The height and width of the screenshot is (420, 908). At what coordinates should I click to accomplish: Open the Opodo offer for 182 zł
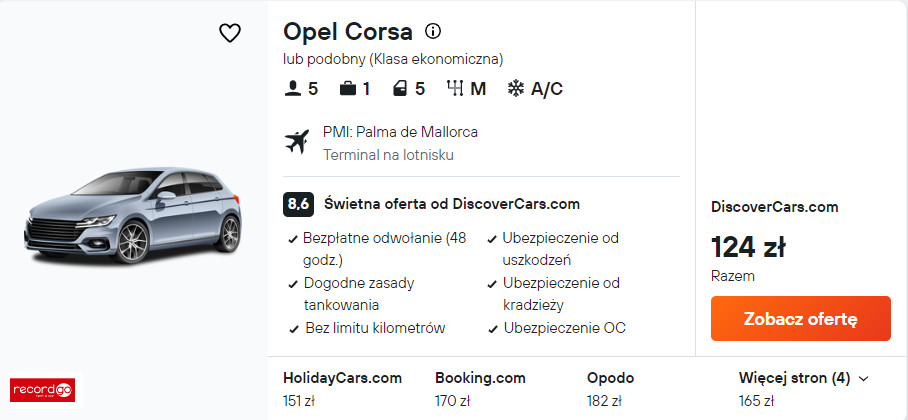(x=610, y=389)
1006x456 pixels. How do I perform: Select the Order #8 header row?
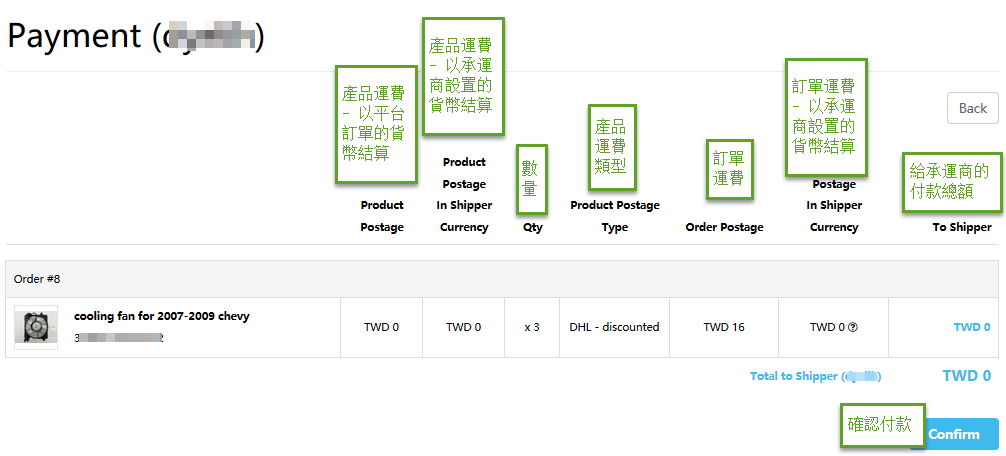click(502, 279)
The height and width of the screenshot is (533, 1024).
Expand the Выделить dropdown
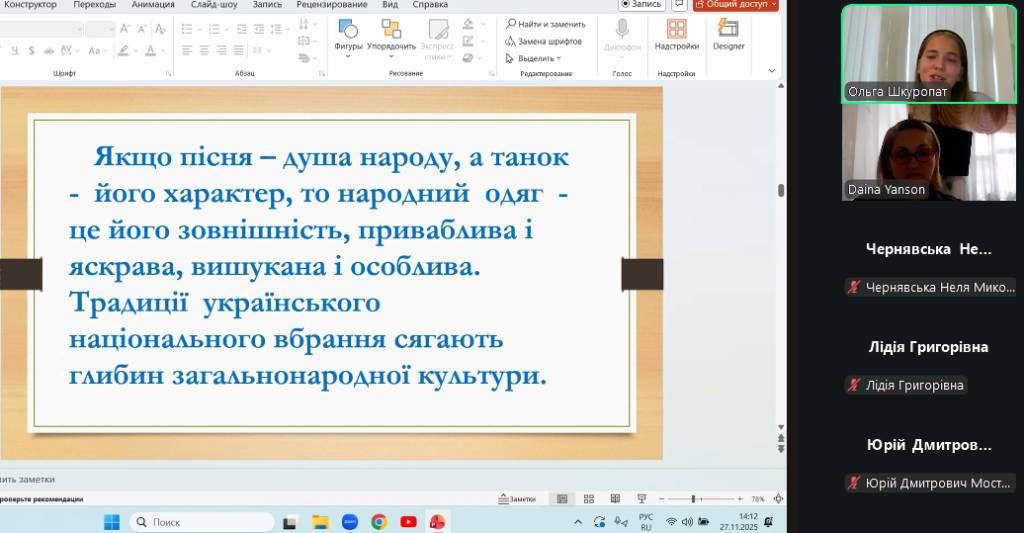(538, 58)
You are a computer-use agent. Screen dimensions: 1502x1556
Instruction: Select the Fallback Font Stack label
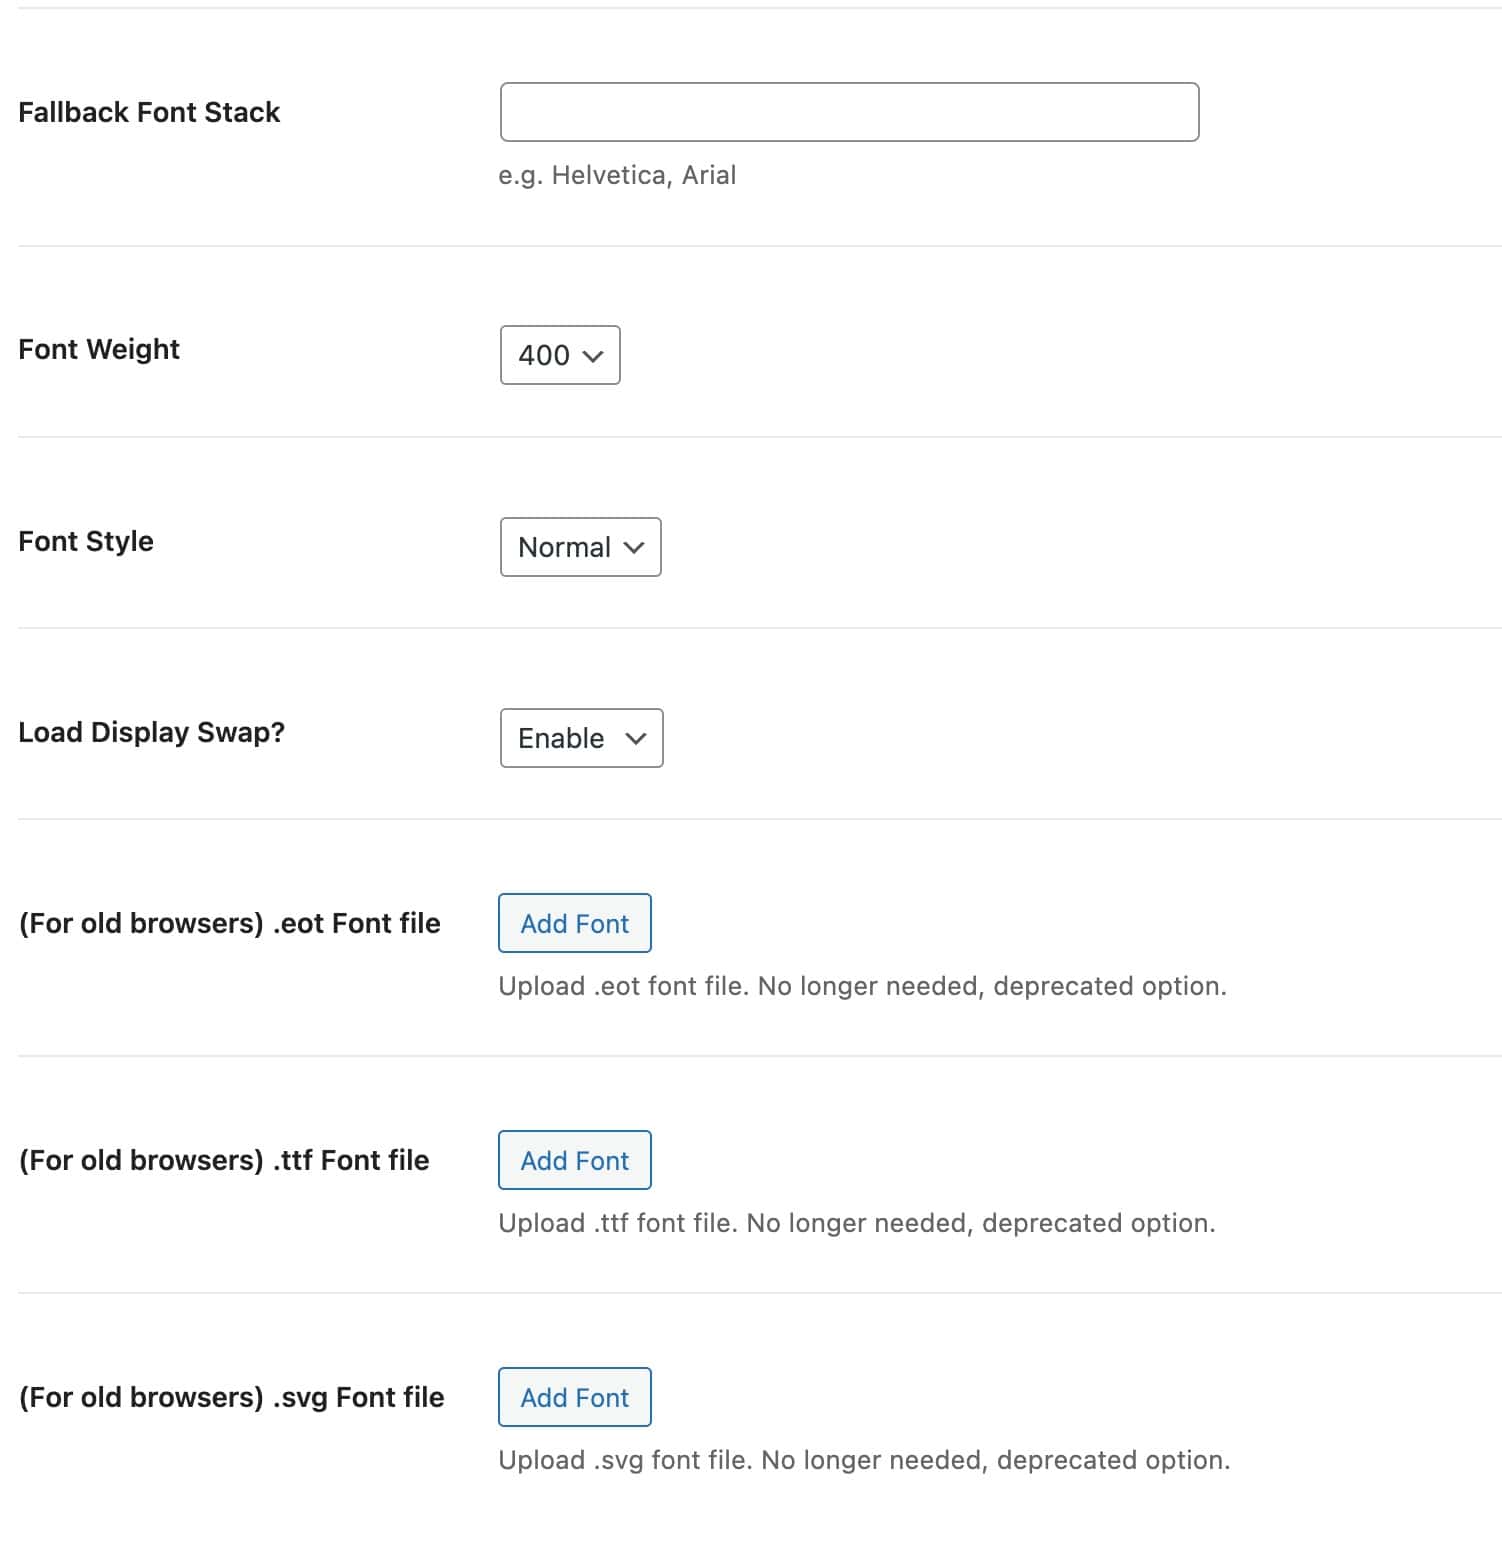pyautogui.click(x=149, y=112)
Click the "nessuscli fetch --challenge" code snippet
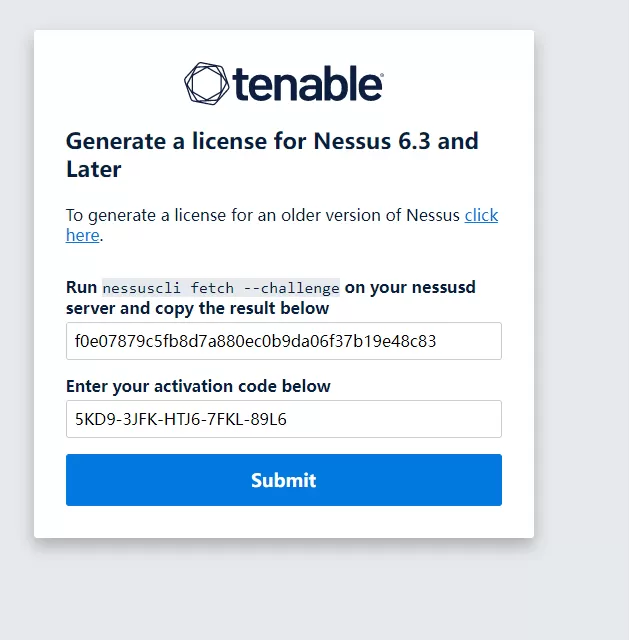630x640 pixels. (221, 288)

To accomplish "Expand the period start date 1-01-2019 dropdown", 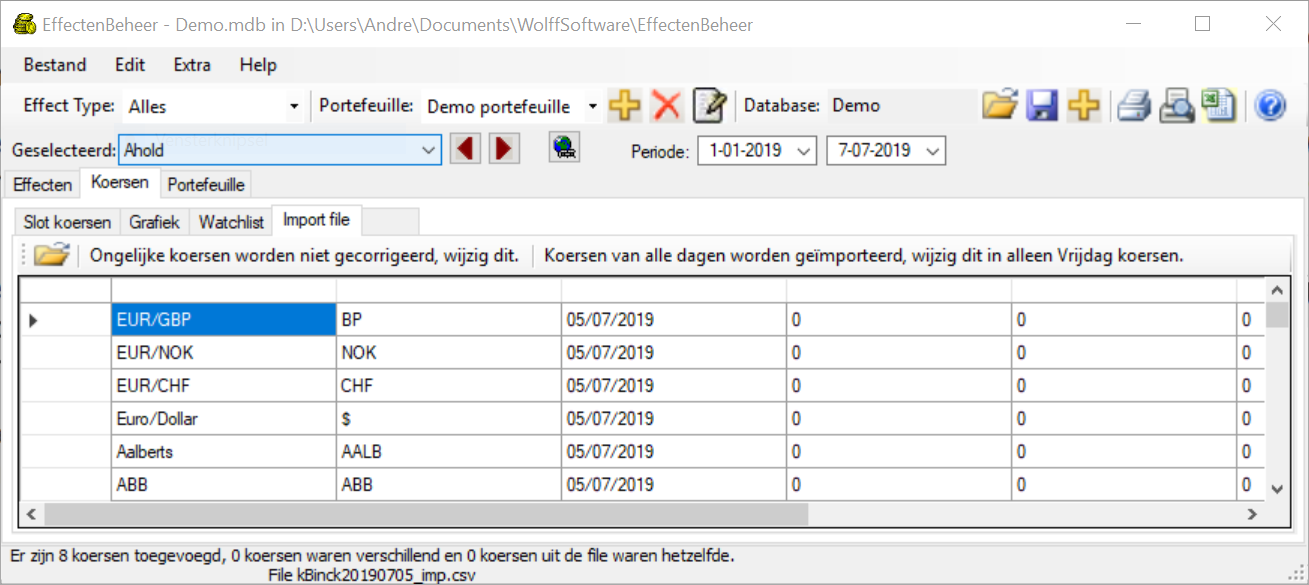I will [x=804, y=151].
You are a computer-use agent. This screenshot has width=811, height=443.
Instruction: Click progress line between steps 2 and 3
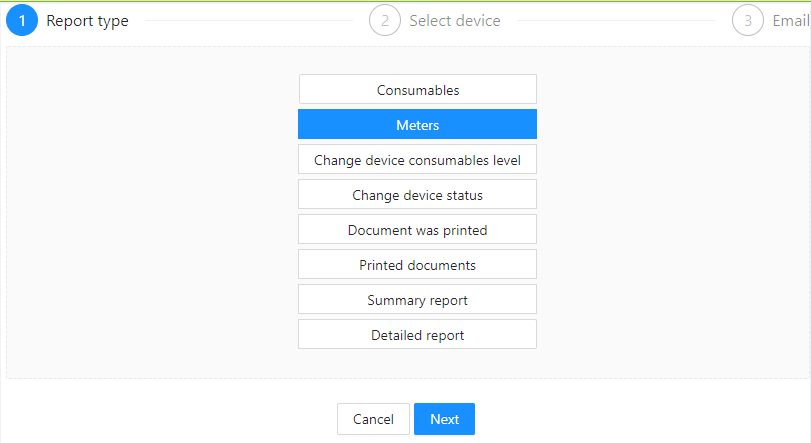coord(616,21)
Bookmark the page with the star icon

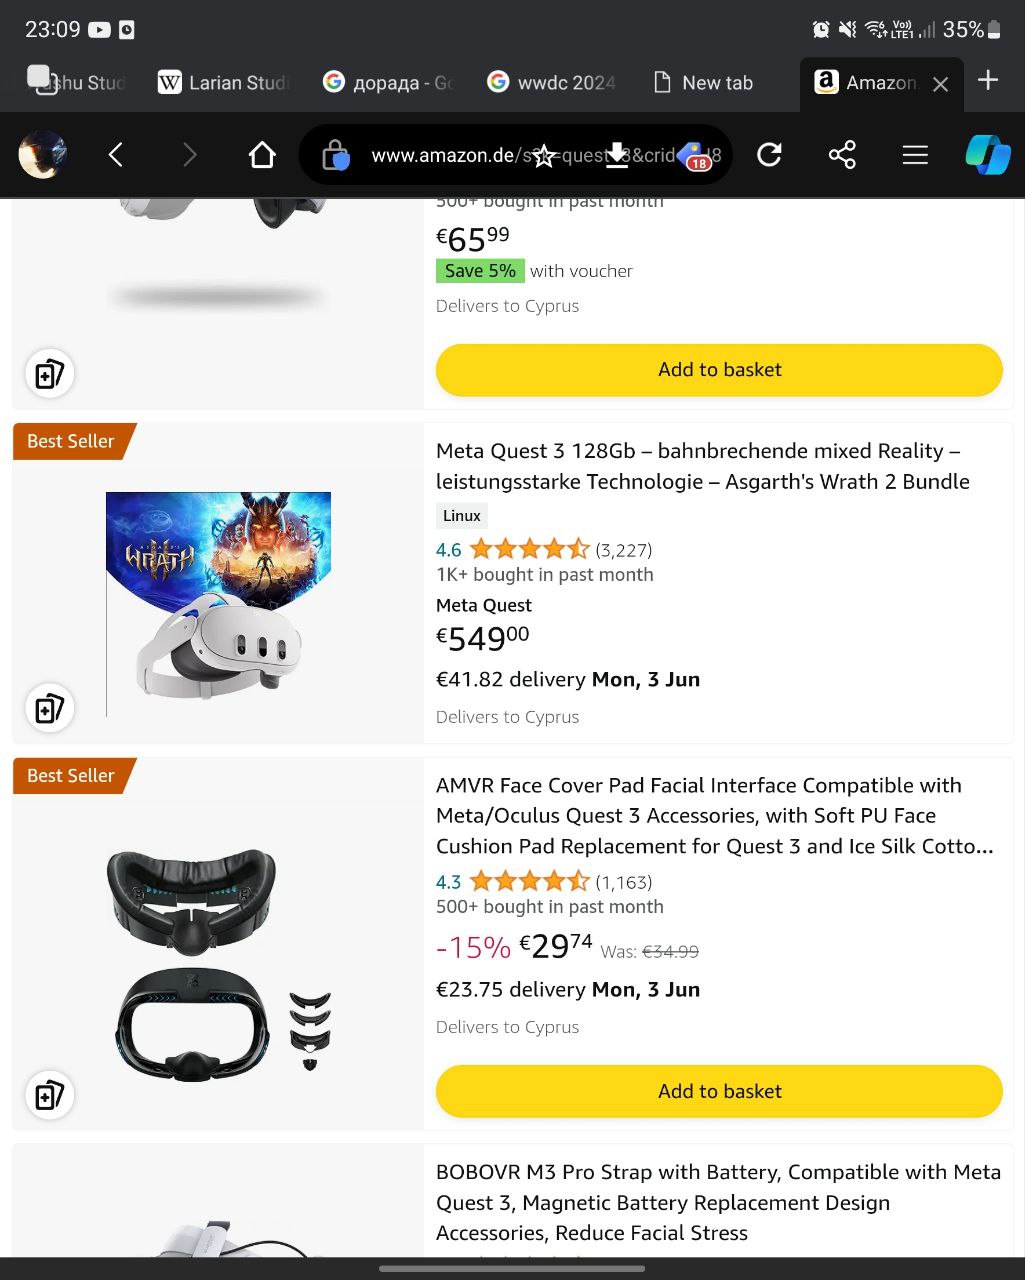point(544,156)
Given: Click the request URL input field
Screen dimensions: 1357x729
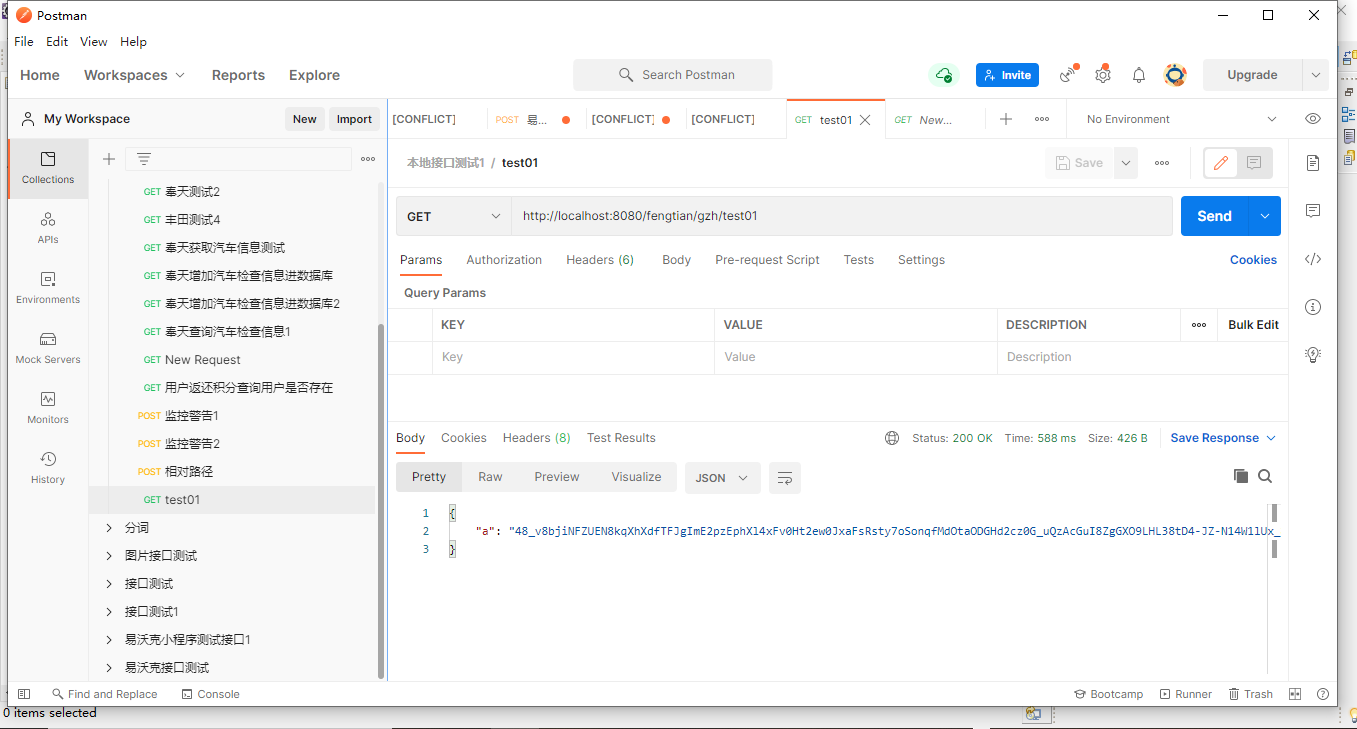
==========
About this task:
Every line from the top of the material above through the line with "You are a computer-use agent. Screen" should be duplicated exactly, please; leave out the pictures.

Your solution:
The height and width of the screenshot is (420, 908). At what coordinates should I click to accomplish: Open the Opodo offer for 182 zł
(x=610, y=389)
1006x456 pixels. How do I perform: Select the Order #8 header row?
click(502, 279)
The height and width of the screenshot is (533, 1024).
Expand the Выделить dropdown
(538, 58)
You are a computer-use agent. Screen dimensions: 1502x1556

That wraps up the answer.